Action item
In the data below, find the line containing "You are a computer-use", then set down that line and every later line up to and including the line containing "Instruction: Add a", exactly.

Input records
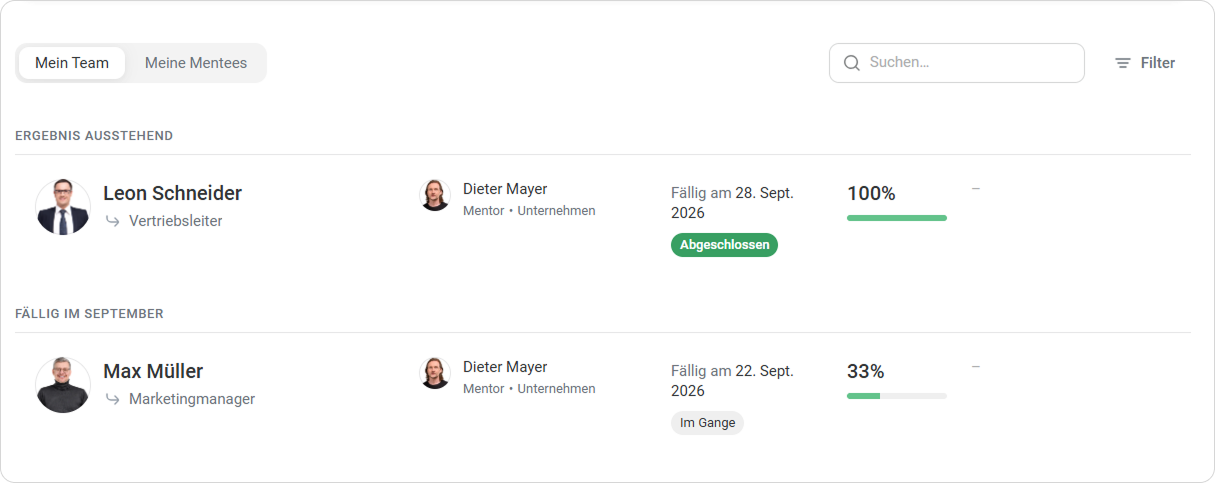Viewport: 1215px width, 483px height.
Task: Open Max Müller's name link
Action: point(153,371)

---

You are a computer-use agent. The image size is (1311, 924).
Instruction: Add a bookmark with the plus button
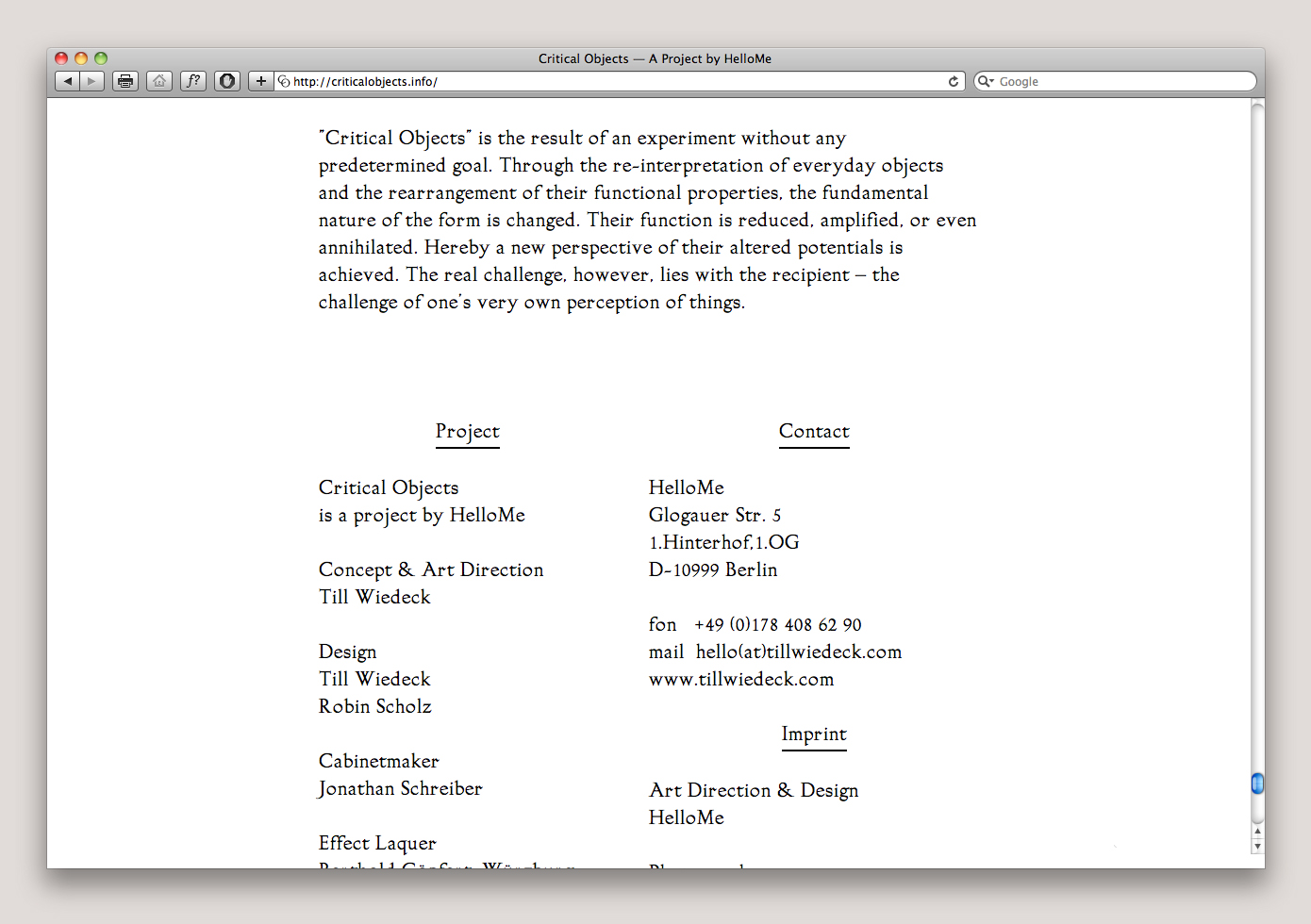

* * *

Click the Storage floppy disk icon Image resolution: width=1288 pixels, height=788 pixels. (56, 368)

Response
You are a computer-use agent. The image size is (1311, 924).
Instruction: Add a bookmark with the plus button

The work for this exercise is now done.